■ **What you need to do**
(A) Check three statements against the Recovery Elevator episode summary below and say yes or no for each, quoting the words that settle it: (i) Meg's drinking used to be hidden from others. (ii) The overview says attempts at moderation tend to lessen the obsession with drinking. (iii) Dancing is given as an example of sober fun.
(B) Extend the Recovery Elevator episode summary below with its next part, starting after the final overview point.

■ **Text section**
########
RE 591: Open Up To LifeRE 591: Open Up To Life
Recovery Elevator
Meg talks about moving from secret, chaotic drinking to an alcohol-free life built on connection, community and self-worth. She also reflects on how sobriety supports her through lymphoma treatment and helps her stay present with both fear and hope.
48:51•15 Jun 2026
Open Up to Life: Meg’s Candid Story of Sobriety, Connection and Courage
Episode Overview
- Small daily choices to turn towards people and connection can support sobriety.
- Honestly naming alcohol as a problem makes it something you can examine and address.
- Moderation attempts often increase obsession with drinking rather than reduce it.
- Community, group support and sober fun such as dancing can reconnect you with your authentic self.
- Therapy, grounding exercises and creative expression can help hold the emotional weight of serious illness while staying sober.
########
■ **Data**
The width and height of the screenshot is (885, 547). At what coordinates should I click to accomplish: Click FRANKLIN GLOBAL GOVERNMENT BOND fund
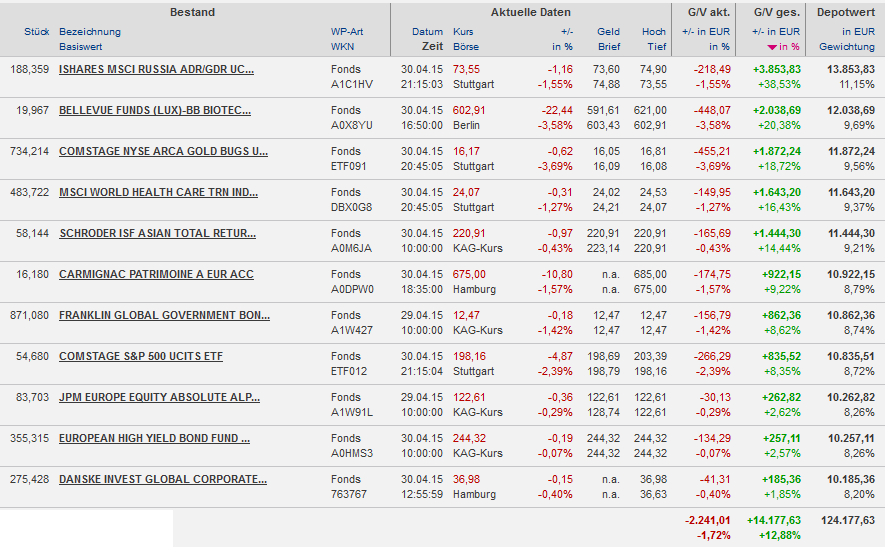click(x=164, y=315)
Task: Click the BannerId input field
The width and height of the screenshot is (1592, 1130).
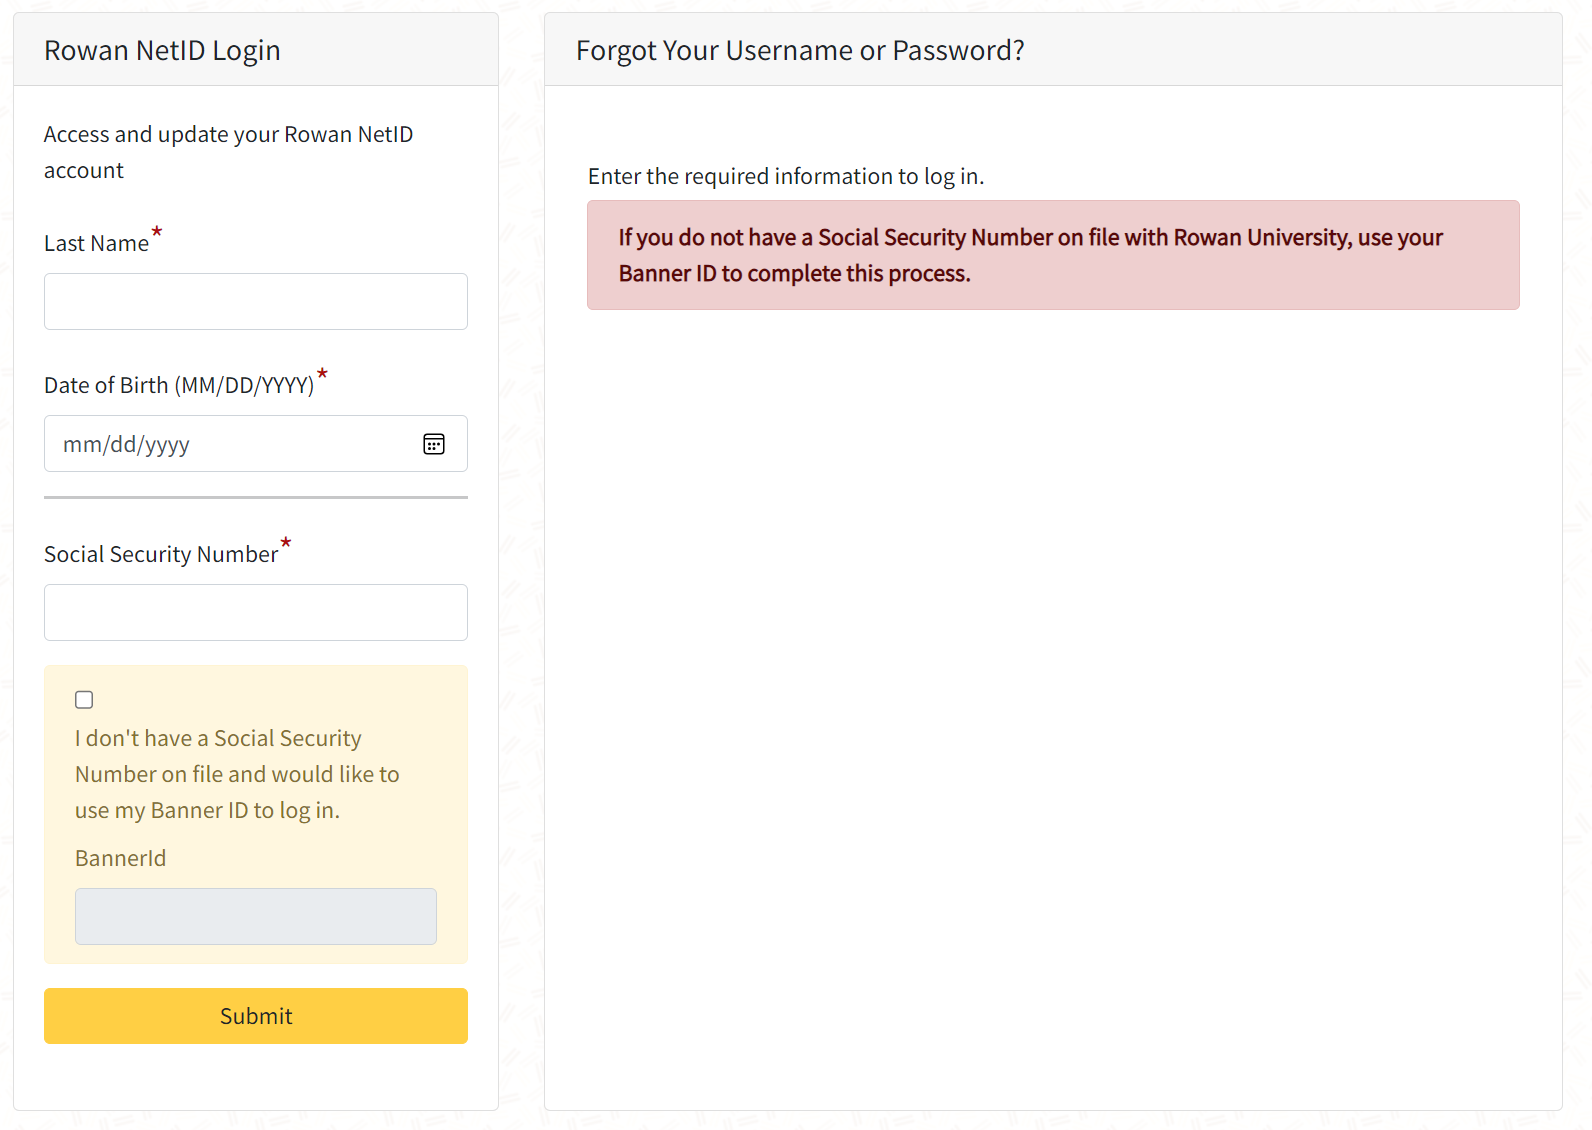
########
■ **Answers to each task**
(A)
(i) Yes: "secret, chaotic drinking"
(ii) No: "Moderation attempts often increase obsession with drinking rather than reduce it."
(iii) Yes: "sober fun such as dancing"

(B)
“When you say problem, when you acknowledge it, it's this thing that you can actually look at and unpack and potentially solve.”
What emotional and inspiring tales of recovery are out there? This conversation with Meg offers a powerful answer, mixing honest humour with raw truth about life after alcohol. The episode opens with host Paul Churchill talking about those tiny daily choices where you either "turn towards life" or away from it – making eye contact at the coffee shop, chatting with the cashier, or putting your phone down in a waiting room.
He links these small moments of connection to sobriety, pointing out that "alcohol wants you turning away from people into a more isolated life." Meg, 36, from Houston, Texas, shares how her drinking began at 18 and quickly became “always to excess”. Even two DUIs in her early twenties didn’t stop it. Things escalated during Covid, with vodka hidden in drawers and day drinking becoming normal. The turning point came after a blackout fight and waking to a wrecked bedroom.
Her mum told her, "I love you. And I don't like you right now." Meg says that shattered her, but also cracked something open so she could finally call her drinking a problem. From there, you’ll hear how she eased into early sobriety with walks in the desert, a “sober curious scavenger hunt”, and by skipping tough family holidays to protect her progress.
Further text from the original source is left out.